*Required task A:* According to the tweet sentiment notebook, about how many tweets does the dataset contain?

======== Extracted text ========

Let's start preparing our dataset.

**SageMaker Studio Kernel**: Data Science

# Install Dependencies

Let's install some required dependencies for our environment.

In [None]:
! pip install emoji seaborn

***

# Dataset

The data set (The Social Dilemma Tweets - Text Classification 2020) was downloaded from [Kaggle](https://www.kaggle.com/datasets/kaushiksuresh147/the-social-dilemma-tweets).
This dataset brings you the twitter responses made with the #TheSocialDilemma hashtag after watching the eye-opening documentary "The Social Dilemma" released in an OTT platform(Netflix) on September 9th, 2020.
The dataset was extracted using TwitterAPI, consisting of nearly 10,526 tweets from twitter users all over the globe!

We'd like to train a model based on the content of the text in order to determine the sentiment.

This is a multi-class classification problem:
* Negative - 0
* Neutral - 1
* Positive - 2


In [None]:
! rm -rf ./data && mkdir -p data
! curl https://sagemaker-sample-files.s3.amazonaws.com/datasets/tabular/tweets_dataset/TheSocialDilemma.csv -o data/data.csv

***

# Step 1 - Import Modules

In [None]:
import boto3
import csv
import emoji
import logging
import numpy as np
import pandas as pd
import re
import sagemaker
import sagemaker_datawrangler
import seaborn as sns
from sklearn.model_selection import train_test_split

sns.set(rc={'figure.figsize':(11.7,8.27)})

In [None]:
logging.basicConfig(level=logging.INFO)
logger = logging.getLogger(__name__)

In [None]:
sagemaker_client = boto3.client("sagemaker")
s3_client = boto3.client("s3")

In [None]:
sagemaker_session = sagemaker.Session()

***

# Step 2 - Data Exploration

Loading the dataset using Pandas.

Each row is like:
 - Username
 - User location
 - User description
 - User creation date
 - User followers
 - User friends
 - User favourites
 - User is verified
 - Date of the tweet
 - Text of the tweet
 - Sentiment associated to the text

In [None]:
file_name = "data.csv"

========

*Required task B:* In the records, take the stretch from the line containing "Screen dimensions: 1024x872" through the line containing "I will point(51,119).". Replace "Tweet" with "Post" and return only those lines, leaving everything else as it is.

======== Provided material ========

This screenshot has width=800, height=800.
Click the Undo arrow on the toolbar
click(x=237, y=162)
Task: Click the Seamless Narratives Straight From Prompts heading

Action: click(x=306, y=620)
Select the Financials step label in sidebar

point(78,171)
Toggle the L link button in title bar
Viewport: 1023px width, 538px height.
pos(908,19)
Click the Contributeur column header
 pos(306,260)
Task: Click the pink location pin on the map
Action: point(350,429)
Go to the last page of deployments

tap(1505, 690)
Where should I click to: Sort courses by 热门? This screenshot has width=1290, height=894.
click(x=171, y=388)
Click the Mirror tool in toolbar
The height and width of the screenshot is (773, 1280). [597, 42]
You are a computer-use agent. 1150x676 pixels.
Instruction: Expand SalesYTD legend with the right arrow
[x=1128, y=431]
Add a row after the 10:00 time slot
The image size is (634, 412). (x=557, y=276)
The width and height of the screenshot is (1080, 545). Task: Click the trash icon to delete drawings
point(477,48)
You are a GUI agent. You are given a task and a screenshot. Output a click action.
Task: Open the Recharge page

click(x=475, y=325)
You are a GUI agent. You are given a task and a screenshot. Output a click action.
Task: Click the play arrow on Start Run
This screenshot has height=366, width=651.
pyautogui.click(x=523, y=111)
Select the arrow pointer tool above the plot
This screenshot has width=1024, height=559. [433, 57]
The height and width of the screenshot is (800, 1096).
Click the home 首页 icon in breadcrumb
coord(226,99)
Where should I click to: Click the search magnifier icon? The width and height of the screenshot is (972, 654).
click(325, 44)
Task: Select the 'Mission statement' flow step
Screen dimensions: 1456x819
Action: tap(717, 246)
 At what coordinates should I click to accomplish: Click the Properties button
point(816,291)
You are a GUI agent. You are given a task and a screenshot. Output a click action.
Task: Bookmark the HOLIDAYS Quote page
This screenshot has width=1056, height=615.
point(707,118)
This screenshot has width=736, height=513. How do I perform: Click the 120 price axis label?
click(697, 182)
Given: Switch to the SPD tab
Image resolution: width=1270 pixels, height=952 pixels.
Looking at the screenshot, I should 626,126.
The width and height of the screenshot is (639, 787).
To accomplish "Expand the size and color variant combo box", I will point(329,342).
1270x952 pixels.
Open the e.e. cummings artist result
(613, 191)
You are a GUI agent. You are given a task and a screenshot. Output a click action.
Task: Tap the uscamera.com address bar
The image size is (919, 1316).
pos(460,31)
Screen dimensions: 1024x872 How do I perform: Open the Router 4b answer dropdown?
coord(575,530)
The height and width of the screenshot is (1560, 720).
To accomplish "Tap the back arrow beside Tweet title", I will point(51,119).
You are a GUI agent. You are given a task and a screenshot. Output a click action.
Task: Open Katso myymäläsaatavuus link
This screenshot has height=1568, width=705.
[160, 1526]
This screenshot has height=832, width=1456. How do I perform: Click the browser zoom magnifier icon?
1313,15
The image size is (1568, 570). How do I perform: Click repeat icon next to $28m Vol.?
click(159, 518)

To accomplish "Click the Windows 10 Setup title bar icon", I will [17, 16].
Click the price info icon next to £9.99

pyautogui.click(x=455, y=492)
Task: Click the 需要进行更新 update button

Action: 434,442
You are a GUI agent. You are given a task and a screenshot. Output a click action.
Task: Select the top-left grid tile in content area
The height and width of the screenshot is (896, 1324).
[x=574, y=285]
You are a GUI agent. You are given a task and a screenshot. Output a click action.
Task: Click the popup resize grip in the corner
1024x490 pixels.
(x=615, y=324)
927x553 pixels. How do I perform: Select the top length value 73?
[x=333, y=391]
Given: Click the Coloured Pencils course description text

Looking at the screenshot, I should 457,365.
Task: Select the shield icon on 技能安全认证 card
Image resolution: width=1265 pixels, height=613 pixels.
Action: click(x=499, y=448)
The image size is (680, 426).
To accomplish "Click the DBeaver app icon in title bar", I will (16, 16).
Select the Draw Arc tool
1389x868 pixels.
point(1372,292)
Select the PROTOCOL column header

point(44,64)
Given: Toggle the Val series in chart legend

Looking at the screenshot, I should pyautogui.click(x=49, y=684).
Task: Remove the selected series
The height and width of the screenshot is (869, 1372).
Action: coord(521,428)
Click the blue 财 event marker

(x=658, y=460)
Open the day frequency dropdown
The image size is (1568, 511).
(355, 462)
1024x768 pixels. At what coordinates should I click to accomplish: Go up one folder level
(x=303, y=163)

========

*Correct output A:* Nearly 10,526 tweets.

*Correct output B:*
Screen dimensions: 1024x872 How do I perform: Open the Router 4b answer dropdown?
coord(575,530)
The height and width of the screenshot is (1560, 720).
To accomplish "Tap the back arrow beside Post title", I will point(51,119).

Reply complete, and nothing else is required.